Preferential and non-uniform flows are induced by biotic and abiotic factors and processes (roots, wet-dry and freeze-thaw cycles, lithology) as well as anthropogenic activities (e.g. tillage and cultivation, mining activity). In consolidated porous fractured systems, the vadose zone may reach a thickness of several hundred meters and preferential flow paths are commonly associated with discontinuities (fissures, fractures, etc). The understanding of preferential flow (PF) is of premium importance in relation to soil surface and catchment hydrology. PF can move a considerable amount of water and solutes (pollutants and bacteria) from the soil surface to groundwater bodies. PF shortens the residence time in the vadose zone and reduces pollutant contact with the soil reactive particles. Therefore, the importance of understanding preferential flow processes cannot be overstated, regarding the fate and transport of solutes, nutrients and contaminants in agricultural land, landscapes, catchments, mine waste covers and tailings storage facilities. This session welcomes studies on experimental and theoretical challenges aimed to identify, quantify, and model the physical processes involved in preferential flows and their impacts on mass transfers in porous media across scales (from pore scale to catchment scale):
• Understand the geometry and connectivity, formation and dynamics of fissure, fractures and macropores;
• Understand the effect of physical processes and geochemical processes on the dynamics of macropores and fracture networks;
• Develop and refine models for quantifying preferential flow, from pore scale to pedon scale and entire catchments and landscapes;
• Unpacking the pore structure of soil using new methods and approaches, including the use of non-Newtonian fluids, for improved characterization of heterogeneous soils and preferential flow.
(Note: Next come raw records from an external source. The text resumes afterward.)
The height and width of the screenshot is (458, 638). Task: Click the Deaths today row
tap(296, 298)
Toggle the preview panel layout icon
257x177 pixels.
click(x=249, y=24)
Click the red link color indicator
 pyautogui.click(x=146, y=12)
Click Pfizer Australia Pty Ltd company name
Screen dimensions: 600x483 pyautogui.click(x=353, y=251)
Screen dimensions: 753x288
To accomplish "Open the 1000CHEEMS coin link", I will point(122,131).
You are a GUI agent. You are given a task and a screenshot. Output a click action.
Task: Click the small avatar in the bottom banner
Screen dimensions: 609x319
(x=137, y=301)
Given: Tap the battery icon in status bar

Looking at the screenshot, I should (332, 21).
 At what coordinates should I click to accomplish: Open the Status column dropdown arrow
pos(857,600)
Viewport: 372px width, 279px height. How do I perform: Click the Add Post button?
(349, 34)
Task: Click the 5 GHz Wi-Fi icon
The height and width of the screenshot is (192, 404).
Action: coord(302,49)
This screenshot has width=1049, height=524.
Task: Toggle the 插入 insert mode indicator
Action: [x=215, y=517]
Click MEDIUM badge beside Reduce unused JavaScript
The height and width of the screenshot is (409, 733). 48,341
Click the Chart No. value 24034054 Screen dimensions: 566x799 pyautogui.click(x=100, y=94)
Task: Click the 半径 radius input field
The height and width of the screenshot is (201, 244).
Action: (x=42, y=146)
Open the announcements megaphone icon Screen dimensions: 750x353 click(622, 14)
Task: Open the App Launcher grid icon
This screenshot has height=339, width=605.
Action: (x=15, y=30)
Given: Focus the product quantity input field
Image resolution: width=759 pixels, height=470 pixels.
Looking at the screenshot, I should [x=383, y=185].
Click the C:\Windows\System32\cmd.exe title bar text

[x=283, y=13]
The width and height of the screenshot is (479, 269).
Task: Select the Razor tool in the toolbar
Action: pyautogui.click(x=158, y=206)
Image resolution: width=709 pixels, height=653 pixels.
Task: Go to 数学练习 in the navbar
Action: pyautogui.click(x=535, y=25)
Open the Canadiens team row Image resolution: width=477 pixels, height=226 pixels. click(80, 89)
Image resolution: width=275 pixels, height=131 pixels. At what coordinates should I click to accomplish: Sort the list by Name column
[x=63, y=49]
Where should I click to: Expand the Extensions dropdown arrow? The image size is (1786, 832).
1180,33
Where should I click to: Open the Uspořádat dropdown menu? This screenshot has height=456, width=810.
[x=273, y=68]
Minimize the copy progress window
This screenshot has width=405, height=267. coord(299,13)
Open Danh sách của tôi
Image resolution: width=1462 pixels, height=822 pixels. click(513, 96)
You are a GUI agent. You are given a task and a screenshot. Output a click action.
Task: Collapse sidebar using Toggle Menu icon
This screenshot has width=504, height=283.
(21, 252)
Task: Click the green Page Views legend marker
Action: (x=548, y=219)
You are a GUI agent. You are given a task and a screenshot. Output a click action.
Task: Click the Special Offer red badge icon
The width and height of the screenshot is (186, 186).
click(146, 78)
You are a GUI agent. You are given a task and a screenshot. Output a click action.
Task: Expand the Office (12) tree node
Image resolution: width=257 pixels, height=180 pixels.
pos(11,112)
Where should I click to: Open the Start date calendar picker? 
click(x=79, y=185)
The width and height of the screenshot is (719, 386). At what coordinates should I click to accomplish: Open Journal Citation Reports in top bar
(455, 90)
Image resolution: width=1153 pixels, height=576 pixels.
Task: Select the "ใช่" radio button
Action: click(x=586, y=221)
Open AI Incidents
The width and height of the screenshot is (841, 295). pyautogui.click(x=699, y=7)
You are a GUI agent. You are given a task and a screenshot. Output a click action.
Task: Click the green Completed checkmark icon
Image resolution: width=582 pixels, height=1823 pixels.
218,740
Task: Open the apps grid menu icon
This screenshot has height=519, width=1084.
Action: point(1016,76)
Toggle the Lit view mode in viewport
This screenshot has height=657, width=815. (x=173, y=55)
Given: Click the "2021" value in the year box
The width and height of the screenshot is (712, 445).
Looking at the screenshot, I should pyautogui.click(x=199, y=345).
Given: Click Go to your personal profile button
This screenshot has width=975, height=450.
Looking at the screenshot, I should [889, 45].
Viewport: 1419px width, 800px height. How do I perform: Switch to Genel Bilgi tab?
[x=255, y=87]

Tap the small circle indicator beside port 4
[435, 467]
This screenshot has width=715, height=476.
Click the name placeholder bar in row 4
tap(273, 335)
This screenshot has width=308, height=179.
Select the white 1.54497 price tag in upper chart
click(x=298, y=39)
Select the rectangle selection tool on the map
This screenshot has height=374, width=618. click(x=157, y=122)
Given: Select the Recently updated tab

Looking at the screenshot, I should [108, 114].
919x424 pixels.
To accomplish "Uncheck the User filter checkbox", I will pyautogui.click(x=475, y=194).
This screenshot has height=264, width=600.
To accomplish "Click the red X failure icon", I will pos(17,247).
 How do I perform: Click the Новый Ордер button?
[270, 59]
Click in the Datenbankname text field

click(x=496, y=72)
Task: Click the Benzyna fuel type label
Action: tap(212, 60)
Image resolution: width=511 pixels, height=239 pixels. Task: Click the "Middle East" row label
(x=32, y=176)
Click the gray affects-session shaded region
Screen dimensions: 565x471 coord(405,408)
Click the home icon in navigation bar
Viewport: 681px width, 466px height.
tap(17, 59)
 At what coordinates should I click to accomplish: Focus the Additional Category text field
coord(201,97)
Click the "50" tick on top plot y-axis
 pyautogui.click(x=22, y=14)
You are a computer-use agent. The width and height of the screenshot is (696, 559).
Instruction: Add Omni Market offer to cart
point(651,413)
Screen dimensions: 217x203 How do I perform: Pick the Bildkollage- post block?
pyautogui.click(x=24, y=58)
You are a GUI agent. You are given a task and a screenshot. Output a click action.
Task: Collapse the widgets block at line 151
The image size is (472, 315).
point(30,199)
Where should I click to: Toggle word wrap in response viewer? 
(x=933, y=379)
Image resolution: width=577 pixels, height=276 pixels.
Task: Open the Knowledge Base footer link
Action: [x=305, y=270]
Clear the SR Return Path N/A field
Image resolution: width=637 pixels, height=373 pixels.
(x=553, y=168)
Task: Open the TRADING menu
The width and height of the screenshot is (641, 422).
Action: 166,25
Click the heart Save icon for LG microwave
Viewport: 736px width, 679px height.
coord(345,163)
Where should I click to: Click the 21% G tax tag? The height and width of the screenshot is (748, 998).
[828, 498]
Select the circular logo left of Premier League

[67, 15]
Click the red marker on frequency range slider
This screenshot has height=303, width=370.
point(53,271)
• Effects of preferential flows on solute, nutrient or contaminant transport in the saturated and unsaturated zone;
• Coupling the physical processes of preferential flows and geochemical processes for improving the understanding of solute sorption and desorption, mineral precipitation and dissolution;
• Modelling of the effect of preferential flow on mass transport across scales, from pore scale to pedon scale and entire catchments and landscapes.